# TEXT PROVIDED
* * * * * * *
And on the con side there's supposedly this huge project over months, years, in which I now sort all my data points and connect all my machines. That's still the counterargument against doing such a project at all. And that's exactly where, with infrastructure as code, you can cut out a whole lot again, by saying: I'm not going to have my infrastructure clicked together over nine months per plant, clicking configurations together in dropdown menus every time, but rather: our entire infrastructure is basically one giant configuration file. It's available to the AI as a configuration file.
And what makes it much easier? Now I have my Janitza Modbus gateway that reads out my power values everywhere — it then has something like 800 register entries that no one understands, across 800 pages of PDF. And I can now simply throw those into the AI and, with our UMH skill, have it produce a valid configuration file for the UMH that reads out these Janitza meters. And right there I now take out five hours of reading, three hours of clicking things together in the tool — and within 15 minutes I've implemented something that would otherwise have taken a day. That's the big lever of infrastructure as code: the AI can work really well with code, and every tool that functions as code becomes much faster and easier to use as a result.
That keeps evolving too — all the new sensors and machines are being described better and better. What's your experience from practice there? Where are the limits where you say: this still doesn't work?
Alexander
That's actually always a function of how good the documentation is. As any developer would say: the interface is only as good as it's documented. That naturally applies to the AI too. That is, if the AI has no context at all — say it's somehow a completely self-developed project from a machine manufacturer who hasn't documented anything — then it may get difficult. You can even just upload the TIA Portal project file and still have the data points pulled out anyway. That already works.
But that's exactly where the limits are: the less context I can make available to the AI, the less effective it gets, the more I have to write emails and make phone calls afterward. There are very, very many standardizations taking place. For example, with new machines in the food-and-beverage sector — at least under the Weihenstephan Standard. And in the injection-molding sector there's EUROMAP — which you can lean on brilliantly. And a great, great deal is already happening there.
In the IoT user group we had the exciting discussion of how to get at the data. One participant said he'd recently bought a new machine and hadn't taken data availability into account at all. Which left me totally amazed that this is still the case. It's so simple and obvious: when you buy a new machine, you also write into the tender: "By the way, we also want to have all the data."
Yes, when you have the upper hand — because once you've already bought the machine and then want to get at the data, it gets difficult. Back in my Siemens days I always used to say: everyone, please by all means write into the tender that you can access the data. Do you see further limitations there? Do you see it as industry-specific, or are you more active in certain industries than in others?
Alexander
There are always industries that are fundamentally easier — that also react more innovatively or dynamically to change. And there are industries that, due to a heavily regulatory or project-driven approach, would rather not be the first movers. As an example: the pharmaceutical industry has high quality requirements. There you tend to go by "never change a running system." I mean, they change too, and there are innovative companies and pioneers as well. But per se I'd say: harder at first, because now every vibe-coded frontend still has to be signed off. Which of course isn't so nice then either.
And then there are industries like food and beverage, which I find relatively strong. There you clearly also have requirements around the topic of critical infrastructure. But they actually have a relatively good connectivity profile and also, mostly — because they have large installations — are actually faster to connect than, say, a manufacturer with very, very many machine tools, where you have to communicate with 15 different makers. I'd say: the less regulated, the better. And the larger the installations, the easier.
* * * * * * *
# EXTRACTED INFORMATION

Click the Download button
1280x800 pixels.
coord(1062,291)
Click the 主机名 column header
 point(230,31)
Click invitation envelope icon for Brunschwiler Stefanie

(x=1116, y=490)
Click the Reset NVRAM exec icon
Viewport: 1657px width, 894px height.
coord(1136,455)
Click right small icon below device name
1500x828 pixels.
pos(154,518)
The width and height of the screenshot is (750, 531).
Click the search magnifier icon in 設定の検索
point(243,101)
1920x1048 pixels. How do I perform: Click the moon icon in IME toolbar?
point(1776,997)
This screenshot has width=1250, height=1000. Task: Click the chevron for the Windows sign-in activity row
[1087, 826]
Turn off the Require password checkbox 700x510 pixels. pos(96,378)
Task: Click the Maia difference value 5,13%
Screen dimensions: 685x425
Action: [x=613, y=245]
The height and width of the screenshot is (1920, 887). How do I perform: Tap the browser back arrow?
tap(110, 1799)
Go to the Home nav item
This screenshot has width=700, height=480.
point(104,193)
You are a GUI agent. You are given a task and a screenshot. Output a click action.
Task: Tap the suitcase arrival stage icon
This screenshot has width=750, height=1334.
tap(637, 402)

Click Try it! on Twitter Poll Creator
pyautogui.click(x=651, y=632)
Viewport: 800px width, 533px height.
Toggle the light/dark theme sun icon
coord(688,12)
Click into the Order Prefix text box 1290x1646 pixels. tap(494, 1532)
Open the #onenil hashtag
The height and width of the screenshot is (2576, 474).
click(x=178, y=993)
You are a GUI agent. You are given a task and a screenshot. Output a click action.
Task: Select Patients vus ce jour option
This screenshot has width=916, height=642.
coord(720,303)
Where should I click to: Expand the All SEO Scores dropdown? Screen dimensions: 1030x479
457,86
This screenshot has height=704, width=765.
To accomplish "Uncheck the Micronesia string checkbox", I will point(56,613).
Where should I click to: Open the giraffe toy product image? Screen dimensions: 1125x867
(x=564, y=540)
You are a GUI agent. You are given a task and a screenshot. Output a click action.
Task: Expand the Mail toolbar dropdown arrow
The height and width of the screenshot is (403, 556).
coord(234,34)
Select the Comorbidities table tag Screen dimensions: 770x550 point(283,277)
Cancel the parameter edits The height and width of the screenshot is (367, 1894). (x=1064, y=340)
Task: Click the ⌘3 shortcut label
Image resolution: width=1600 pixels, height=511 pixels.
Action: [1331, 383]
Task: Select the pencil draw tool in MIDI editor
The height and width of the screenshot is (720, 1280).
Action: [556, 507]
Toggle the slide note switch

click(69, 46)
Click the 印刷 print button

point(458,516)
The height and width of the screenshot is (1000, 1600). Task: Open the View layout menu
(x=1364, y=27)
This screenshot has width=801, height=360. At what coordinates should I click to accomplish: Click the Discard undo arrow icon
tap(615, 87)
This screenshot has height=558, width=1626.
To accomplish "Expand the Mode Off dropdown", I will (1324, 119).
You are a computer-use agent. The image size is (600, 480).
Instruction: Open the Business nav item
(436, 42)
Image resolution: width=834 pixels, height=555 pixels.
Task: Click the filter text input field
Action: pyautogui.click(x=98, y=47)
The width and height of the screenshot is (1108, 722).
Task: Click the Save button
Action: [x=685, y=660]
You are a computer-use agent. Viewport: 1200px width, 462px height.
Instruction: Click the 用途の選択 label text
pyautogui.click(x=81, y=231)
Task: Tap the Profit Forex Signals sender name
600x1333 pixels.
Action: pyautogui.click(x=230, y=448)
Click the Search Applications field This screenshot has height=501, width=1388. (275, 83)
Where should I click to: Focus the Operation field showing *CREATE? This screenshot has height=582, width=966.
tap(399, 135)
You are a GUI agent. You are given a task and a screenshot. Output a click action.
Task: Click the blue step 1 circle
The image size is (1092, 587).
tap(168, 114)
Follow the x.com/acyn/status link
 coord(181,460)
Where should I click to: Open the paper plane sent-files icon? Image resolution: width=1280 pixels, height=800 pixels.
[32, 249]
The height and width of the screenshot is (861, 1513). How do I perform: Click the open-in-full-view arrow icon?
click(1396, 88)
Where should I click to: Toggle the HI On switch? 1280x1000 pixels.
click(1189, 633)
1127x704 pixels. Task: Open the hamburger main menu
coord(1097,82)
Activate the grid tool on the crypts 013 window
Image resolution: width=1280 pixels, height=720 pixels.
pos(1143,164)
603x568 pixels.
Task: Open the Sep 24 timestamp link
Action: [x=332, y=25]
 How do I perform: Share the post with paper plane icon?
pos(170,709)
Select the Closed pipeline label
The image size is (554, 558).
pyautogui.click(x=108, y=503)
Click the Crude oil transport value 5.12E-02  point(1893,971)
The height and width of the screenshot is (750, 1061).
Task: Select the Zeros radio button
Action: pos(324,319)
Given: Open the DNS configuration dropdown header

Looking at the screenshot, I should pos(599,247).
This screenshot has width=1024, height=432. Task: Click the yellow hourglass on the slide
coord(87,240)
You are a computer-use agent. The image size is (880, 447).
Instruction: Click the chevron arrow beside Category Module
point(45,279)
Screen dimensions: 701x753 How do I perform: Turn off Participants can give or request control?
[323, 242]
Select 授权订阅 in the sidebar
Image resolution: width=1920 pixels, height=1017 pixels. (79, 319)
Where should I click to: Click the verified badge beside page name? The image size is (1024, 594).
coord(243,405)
* * * * * * *
# ACTIVITIES
1) In the interview, which standard in the injection-molding sector is described as something one can lean on?
2) Reproduce word for word the stretch of the interview from "That keeps evolving" through "still doesn't work?".

# EXERCISE RESPONSES
1) EUROMAP

2)
That keeps evolving too — all the new sensors and machines are being described better and better. What's your experience from practice there? Where are the limits where you say: this still doesn't work?